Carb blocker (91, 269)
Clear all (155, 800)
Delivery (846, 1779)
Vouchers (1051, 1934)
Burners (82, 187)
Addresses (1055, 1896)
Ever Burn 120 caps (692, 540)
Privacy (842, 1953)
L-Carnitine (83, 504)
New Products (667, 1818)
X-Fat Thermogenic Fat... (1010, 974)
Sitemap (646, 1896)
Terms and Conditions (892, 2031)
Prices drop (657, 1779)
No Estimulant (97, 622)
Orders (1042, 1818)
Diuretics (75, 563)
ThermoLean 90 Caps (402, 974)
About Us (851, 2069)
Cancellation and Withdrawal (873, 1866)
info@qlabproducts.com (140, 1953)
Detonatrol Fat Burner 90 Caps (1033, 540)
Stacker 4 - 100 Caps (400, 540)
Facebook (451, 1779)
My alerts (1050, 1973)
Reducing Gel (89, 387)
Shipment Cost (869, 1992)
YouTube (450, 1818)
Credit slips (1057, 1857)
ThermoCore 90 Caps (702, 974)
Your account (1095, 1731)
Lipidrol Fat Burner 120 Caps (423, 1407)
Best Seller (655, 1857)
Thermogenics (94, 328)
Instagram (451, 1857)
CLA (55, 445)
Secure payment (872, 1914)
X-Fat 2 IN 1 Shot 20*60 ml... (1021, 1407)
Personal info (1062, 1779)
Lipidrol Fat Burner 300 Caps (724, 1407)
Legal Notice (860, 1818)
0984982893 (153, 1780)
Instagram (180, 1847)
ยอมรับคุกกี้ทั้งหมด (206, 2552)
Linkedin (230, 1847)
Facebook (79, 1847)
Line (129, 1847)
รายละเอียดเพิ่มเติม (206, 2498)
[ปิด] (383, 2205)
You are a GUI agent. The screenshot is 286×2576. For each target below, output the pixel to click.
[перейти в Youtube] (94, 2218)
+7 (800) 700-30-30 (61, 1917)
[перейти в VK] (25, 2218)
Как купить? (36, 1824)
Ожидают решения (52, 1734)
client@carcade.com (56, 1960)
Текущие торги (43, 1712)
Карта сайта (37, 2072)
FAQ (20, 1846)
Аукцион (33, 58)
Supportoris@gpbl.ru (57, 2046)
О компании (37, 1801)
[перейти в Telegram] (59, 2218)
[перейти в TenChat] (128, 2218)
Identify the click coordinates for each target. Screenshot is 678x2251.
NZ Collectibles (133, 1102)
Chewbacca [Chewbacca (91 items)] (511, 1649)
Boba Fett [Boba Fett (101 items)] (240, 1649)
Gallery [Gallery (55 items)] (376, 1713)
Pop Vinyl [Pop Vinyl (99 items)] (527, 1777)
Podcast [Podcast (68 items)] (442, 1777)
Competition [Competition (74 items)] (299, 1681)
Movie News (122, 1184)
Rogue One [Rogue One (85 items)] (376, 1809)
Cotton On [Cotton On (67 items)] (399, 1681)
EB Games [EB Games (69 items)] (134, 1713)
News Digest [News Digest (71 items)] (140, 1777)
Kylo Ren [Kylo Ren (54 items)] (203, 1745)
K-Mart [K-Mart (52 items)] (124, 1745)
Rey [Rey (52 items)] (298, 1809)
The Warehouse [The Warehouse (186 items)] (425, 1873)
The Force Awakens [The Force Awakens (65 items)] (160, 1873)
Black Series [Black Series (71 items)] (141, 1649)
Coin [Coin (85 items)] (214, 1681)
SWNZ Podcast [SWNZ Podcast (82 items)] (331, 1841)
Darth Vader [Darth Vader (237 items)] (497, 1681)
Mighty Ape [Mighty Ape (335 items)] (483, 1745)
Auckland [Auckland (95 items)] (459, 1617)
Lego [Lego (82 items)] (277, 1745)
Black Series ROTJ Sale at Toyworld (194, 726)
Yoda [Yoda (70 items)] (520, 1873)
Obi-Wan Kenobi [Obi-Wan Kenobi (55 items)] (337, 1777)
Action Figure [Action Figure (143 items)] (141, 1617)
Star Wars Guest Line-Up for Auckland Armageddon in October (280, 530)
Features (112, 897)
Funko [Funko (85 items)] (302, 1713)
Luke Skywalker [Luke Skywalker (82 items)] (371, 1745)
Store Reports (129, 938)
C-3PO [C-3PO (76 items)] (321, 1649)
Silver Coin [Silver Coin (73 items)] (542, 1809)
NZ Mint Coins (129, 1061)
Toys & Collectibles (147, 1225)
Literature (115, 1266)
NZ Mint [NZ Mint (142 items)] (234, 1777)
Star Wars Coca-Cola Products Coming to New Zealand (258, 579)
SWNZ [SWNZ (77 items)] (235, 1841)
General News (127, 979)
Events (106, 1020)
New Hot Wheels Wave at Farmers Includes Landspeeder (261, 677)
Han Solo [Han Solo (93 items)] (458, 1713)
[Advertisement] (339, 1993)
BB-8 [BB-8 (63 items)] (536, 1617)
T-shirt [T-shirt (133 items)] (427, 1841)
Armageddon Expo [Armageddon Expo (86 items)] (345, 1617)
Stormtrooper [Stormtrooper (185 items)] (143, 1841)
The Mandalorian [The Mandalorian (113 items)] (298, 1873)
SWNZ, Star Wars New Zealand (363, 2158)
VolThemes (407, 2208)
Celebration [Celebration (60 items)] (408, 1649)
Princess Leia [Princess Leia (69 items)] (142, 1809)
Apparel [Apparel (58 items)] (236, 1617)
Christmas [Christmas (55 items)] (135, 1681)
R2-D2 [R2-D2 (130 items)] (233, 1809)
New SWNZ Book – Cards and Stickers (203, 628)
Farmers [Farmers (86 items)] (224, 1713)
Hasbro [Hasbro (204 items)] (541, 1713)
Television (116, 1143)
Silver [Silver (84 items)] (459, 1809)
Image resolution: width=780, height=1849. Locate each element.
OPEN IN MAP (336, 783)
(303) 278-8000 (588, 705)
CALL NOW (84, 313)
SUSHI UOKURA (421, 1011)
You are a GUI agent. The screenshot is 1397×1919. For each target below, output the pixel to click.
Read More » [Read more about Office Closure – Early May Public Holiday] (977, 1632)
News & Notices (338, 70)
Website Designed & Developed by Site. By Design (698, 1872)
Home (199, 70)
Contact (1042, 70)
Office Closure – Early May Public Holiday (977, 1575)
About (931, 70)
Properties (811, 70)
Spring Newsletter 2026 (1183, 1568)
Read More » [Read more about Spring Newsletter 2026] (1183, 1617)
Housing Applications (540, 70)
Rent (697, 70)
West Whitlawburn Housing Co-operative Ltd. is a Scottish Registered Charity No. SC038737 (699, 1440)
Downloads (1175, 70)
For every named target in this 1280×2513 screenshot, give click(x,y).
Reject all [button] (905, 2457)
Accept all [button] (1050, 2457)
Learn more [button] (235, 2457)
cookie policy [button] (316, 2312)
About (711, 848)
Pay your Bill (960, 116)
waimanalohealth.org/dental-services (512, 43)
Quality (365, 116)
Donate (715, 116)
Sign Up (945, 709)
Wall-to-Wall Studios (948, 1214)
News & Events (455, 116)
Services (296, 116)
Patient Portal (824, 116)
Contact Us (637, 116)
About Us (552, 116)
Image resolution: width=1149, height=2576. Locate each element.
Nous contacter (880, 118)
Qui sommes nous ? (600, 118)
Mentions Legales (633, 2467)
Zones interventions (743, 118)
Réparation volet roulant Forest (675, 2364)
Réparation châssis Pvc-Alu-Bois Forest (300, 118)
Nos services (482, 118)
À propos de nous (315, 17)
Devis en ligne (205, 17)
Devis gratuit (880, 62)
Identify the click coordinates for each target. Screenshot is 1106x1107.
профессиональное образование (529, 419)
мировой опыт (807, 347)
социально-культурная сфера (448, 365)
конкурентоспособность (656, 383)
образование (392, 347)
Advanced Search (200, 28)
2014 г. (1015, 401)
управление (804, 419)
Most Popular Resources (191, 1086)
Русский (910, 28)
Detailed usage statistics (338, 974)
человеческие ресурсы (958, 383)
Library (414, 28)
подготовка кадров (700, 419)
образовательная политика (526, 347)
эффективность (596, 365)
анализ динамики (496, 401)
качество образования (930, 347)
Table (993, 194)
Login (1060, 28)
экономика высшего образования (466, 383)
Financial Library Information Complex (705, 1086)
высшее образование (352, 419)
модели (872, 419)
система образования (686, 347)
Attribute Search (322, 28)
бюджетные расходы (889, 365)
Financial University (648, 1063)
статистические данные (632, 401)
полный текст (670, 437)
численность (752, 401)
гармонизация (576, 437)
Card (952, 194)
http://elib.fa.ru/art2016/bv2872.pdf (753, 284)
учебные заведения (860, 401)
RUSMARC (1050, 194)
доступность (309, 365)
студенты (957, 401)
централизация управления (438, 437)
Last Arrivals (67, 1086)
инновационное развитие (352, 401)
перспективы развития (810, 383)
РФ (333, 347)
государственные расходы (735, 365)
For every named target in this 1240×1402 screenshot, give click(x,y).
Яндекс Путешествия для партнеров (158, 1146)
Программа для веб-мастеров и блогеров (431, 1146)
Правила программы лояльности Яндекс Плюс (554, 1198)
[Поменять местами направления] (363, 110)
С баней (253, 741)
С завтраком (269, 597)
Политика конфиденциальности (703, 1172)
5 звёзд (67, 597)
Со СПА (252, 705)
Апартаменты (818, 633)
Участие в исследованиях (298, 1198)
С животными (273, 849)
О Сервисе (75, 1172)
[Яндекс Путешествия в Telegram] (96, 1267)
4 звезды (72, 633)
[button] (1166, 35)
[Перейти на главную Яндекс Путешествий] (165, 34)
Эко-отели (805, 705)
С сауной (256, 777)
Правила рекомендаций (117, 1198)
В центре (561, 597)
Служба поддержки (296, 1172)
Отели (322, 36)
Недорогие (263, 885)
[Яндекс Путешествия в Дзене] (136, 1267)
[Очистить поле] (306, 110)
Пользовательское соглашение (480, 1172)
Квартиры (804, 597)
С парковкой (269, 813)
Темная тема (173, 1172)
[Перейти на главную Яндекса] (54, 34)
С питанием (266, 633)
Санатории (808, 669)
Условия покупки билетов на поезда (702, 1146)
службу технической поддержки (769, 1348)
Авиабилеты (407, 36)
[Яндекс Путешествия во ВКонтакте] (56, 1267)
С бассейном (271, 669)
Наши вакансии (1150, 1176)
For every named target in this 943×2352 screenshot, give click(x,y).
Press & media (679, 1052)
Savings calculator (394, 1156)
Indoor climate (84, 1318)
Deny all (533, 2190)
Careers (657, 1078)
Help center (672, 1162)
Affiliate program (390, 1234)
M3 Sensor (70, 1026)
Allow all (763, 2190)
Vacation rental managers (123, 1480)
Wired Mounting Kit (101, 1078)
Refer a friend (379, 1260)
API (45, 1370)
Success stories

───

## Task to complete
Return every line of the data above, from the line containing "Rogue One [Rogue One (85 items)] (376, 1809)" down to the line containing "Auckland [Auckland (95 items)] (459, 1617)", both included, without changing anything.

## Solution for this exercise
Rogue One [Rogue One (85 items)] (376, 1809)
Cotton On [Cotton On (67 items)] (399, 1681)
EB Games [EB Games (69 items)] (134, 1713)
News Digest [News Digest (71 items)] (140, 1777)
Kylo Ren [Kylo Ren (54 items)] (203, 1745)
K-Mart [K-Mart (52 items)] (124, 1745)
Rey [Rey (52 items)] (298, 1809)
The Warehouse [The Warehouse (186 items)] (425, 1873)
The Force Awakens [The Force Awakens (65 items)] (160, 1873)
Black Series [Black Series (71 items)] (141, 1649)
Coin [Coin (85 items)] (214, 1681)
SWNZ Podcast [SWNZ Podcast (82 items)] (331, 1841)
Darth Vader [Darth Vader (237 items)] (497, 1681)
Mighty Ape [Mighty Ape (335 items)] (483, 1745)
Auckland [Auckland (95 items)] (459, 1617)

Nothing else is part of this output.